Palmシリーズの基本コンセプトは「Connected Organizer」で、つまり、PCと接続して連動することを前提にしたPDAだ。接続には、付属のPalm DesktopとHotSyncマネージャを使うが、この接続機能についても、仕様が公開されており、他のソフトウェアと同期させることも不可能ではない。PCのOutlookやLotus Organaizerなどとデータを同期するためのソフトパッケージも市販されている。
標準で組み込まれているアプリケーションには、予定、アドレス、メモ、To Do、支払いメモ、電卓、メールおよび環境設定などがある。また、付属のCD-ROMには、英和、和英辞典(日本IBM版Workpadに付属)やゲームなどがあり、PC経由でインストールすることができる。
このほか、アプリケーション全体を通しての検索機能もあり、メモでも予定でもどこかに書いた単語を探すことが可能だ。
なお、Palmシリーズでは、日本語版Palm OSを搭載している日本IBMのWorkPadとWorkPad c3の2機種以外は、すべて英語版となる。ただしこれらの英語版の機種でも、山田氏の開発したJ-OSにより、英語版のPalmシリーズでも日本語を使うことができる。
次回は、付属アプリケーションやPalm DeskTopなどについて解説していくことにしたい。
Palm ちょっといいもの 「LandWare社 GoVox」 |
このコーナーでは、Palmシリーズ用の周辺装置やアクセサリなどについて毎回簡単にご紹介していく。
Go Voxは、Palm IIIシリーズ/WorkPad対応(WorkPad c3には非対応)の、液晶保護用のフリップ部と交換して使うデジタルレコーダーだ。国内の実売価格は6800円ていど。合計で8分もしくは99件の録音が可能で、両手が使えない(ペンで書き込みもできない)ときに、録音ボタンを押すだけで、簡単に音声メモが録音できる。残念ながら、音質は「良い」と言えるほどではない。ハーフレートのデジタル携帯電話よりはマシだが、デジタル特有のノイズが乗り、受信状態の良いAMラジオに劣るという程度。ただ、マイクの感度は悪くない。静かなところならば、2~3m離れていても話し声を拾うことができる。

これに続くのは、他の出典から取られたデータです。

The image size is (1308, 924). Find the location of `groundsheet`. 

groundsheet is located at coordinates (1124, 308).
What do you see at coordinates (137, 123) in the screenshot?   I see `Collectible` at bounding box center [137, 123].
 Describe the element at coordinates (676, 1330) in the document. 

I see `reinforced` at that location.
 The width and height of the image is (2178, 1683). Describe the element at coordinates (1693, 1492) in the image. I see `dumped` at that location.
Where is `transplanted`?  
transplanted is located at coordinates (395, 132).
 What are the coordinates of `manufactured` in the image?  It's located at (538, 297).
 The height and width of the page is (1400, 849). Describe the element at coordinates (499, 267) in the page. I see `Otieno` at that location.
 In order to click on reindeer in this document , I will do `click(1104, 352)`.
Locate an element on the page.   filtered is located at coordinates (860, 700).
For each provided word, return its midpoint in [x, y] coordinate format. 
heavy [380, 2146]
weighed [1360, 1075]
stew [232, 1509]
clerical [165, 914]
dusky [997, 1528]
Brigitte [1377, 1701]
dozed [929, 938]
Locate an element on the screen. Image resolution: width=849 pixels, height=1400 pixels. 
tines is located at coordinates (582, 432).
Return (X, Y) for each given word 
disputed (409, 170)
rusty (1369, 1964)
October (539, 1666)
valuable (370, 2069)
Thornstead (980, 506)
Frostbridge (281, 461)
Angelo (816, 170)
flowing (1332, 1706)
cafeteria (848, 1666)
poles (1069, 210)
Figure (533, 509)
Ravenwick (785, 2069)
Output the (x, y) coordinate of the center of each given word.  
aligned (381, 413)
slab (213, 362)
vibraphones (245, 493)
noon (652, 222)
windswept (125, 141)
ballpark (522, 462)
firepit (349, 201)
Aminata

Windows CEやPSIONなどは、標準でこうした音声メモ機能を持っているが、Palmシリーズは録音機能を持たないため、いままで音声メモがとれないのが個人的にはちょっと残念だった。これを入手して以来、カバーを付け替えて常に持っている。ただ残念なことに、持ち歩き始めてから、メモしないと忘れてしまうようないいアイディアが何も浮かばない。しかたがないので、時々「ダイアン」と呼びかけてTwinPeeksごっこをして遊ぶぐらいしか使っていない……。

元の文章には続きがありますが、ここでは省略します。